- _Input material_
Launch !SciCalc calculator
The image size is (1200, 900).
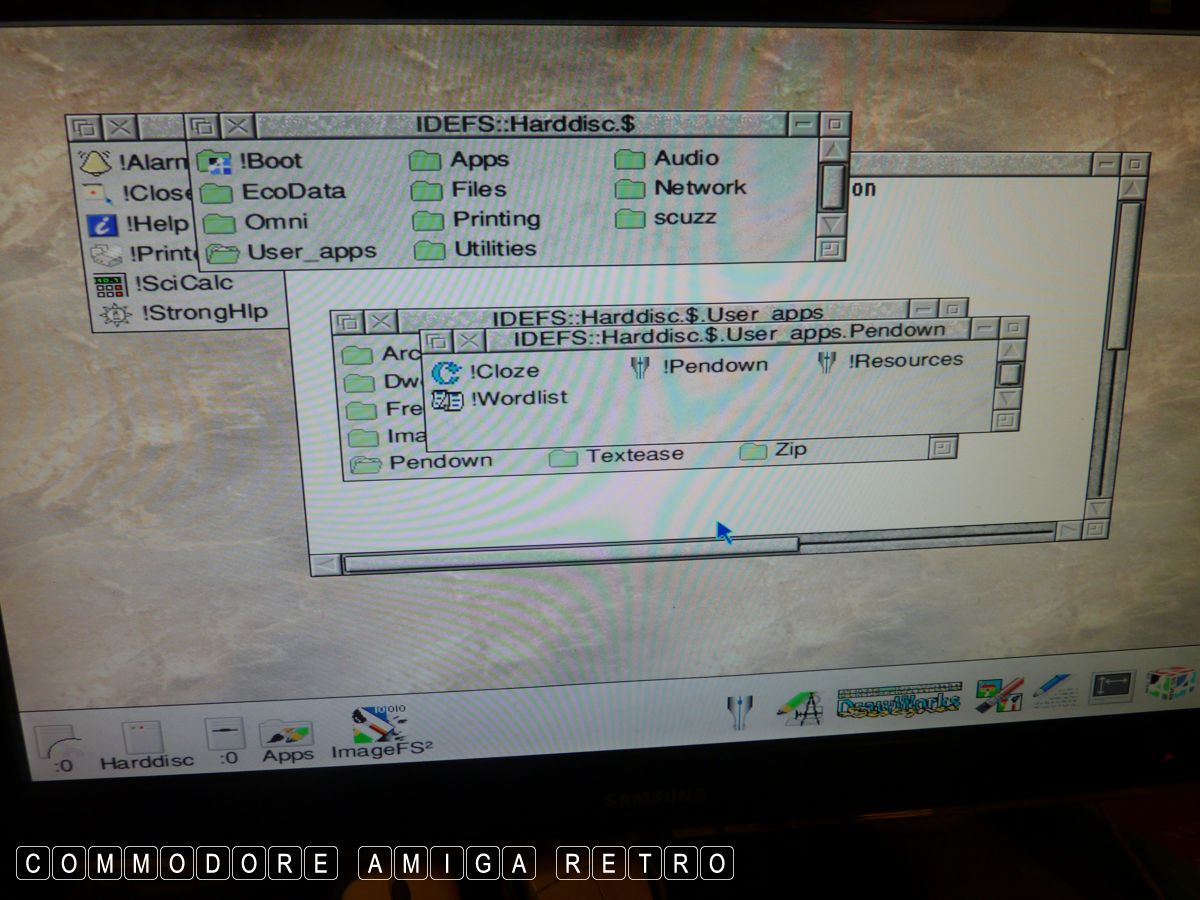(x=110, y=285)
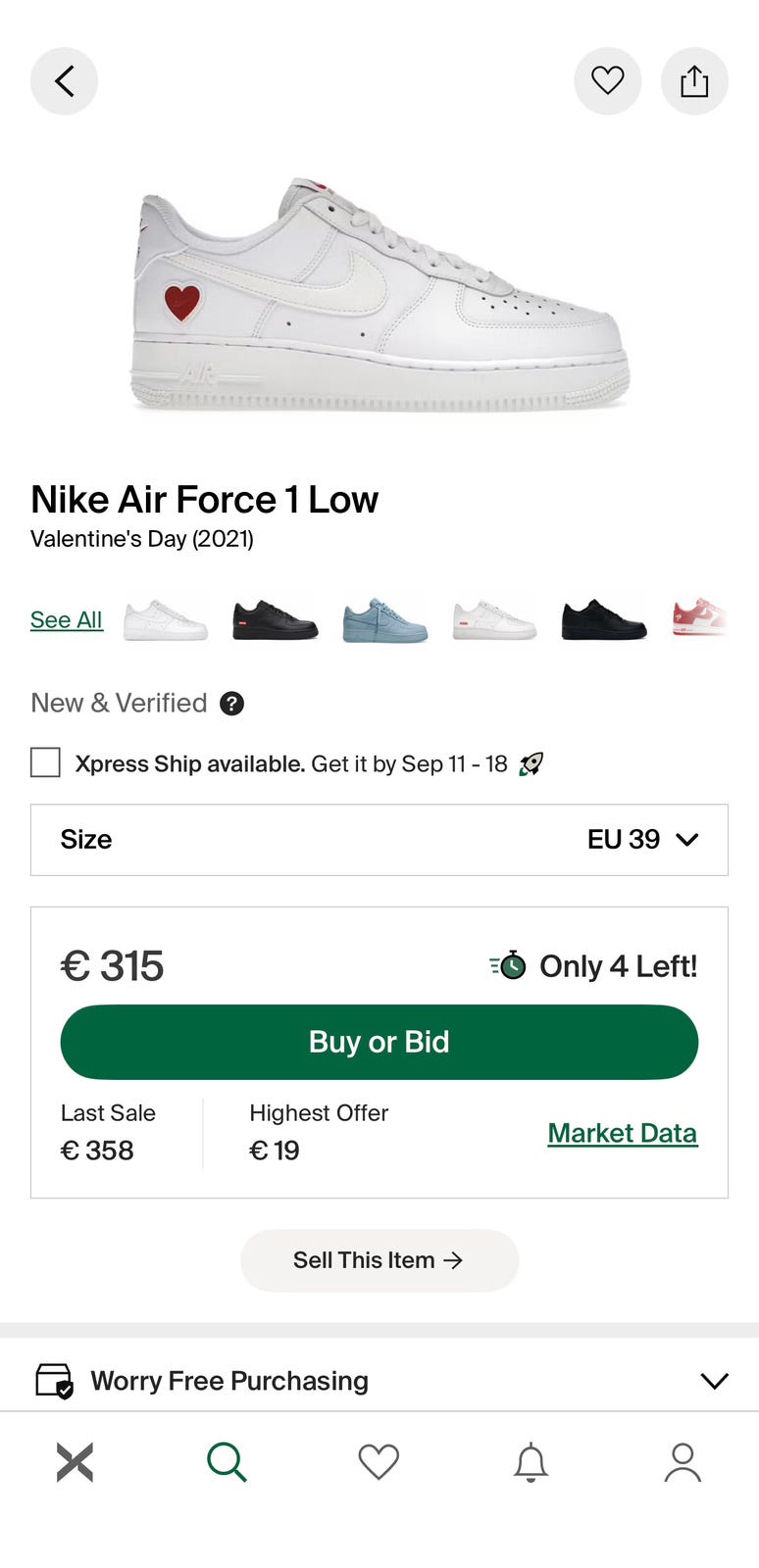Screen dimensions: 759x1568
Task: Select the black Supreme shoe thumbnail
Action: click(x=276, y=620)
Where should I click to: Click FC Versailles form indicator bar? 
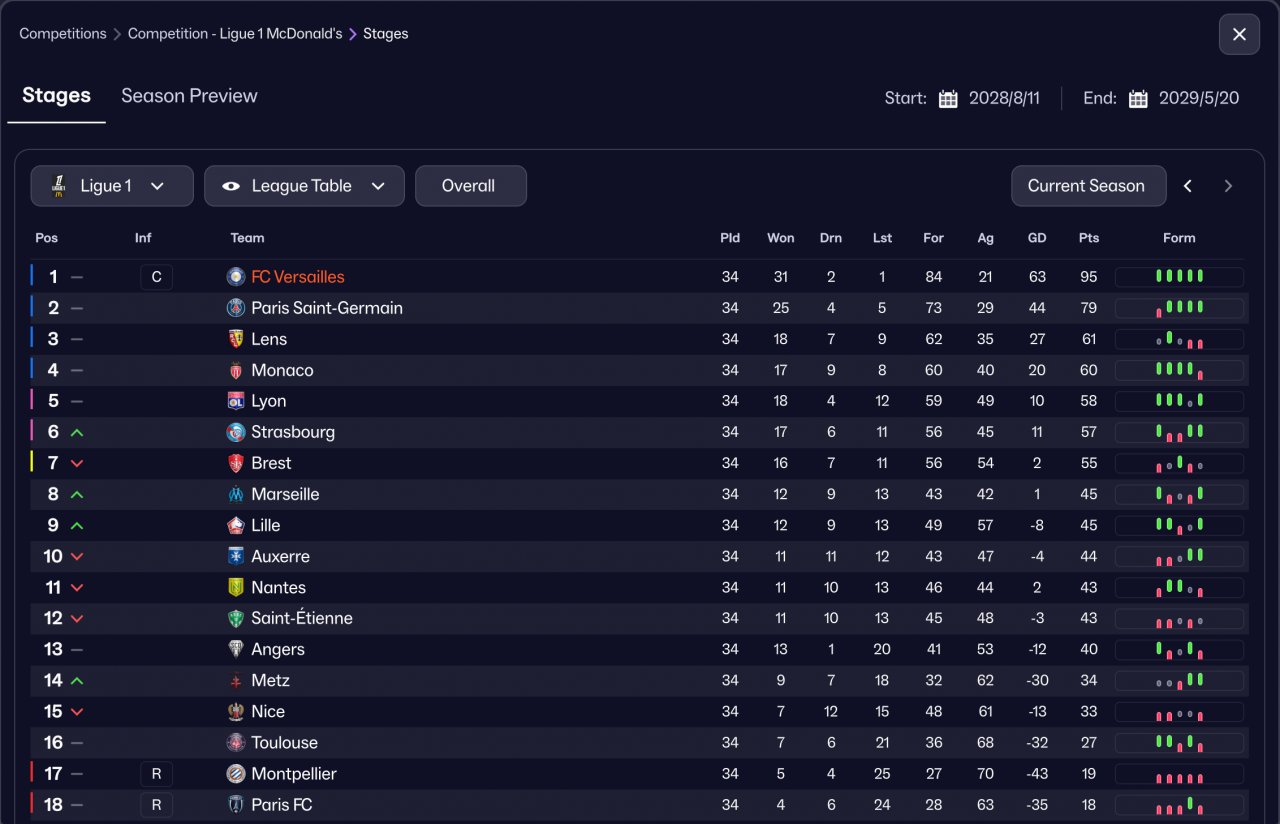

- _Problem requirements_
Each line of the material goes into your copy unchanged, but no picture does.

- _The completed task_
Launch !SciCalc calculator
The image size is (1200, 900).
(x=110, y=285)
Screen dimensions: 759x1568
Task: Select the black Supreme shoe thumbnail
Action: click(x=276, y=620)
Where should I click to: Click FC Versailles form indicator bar? 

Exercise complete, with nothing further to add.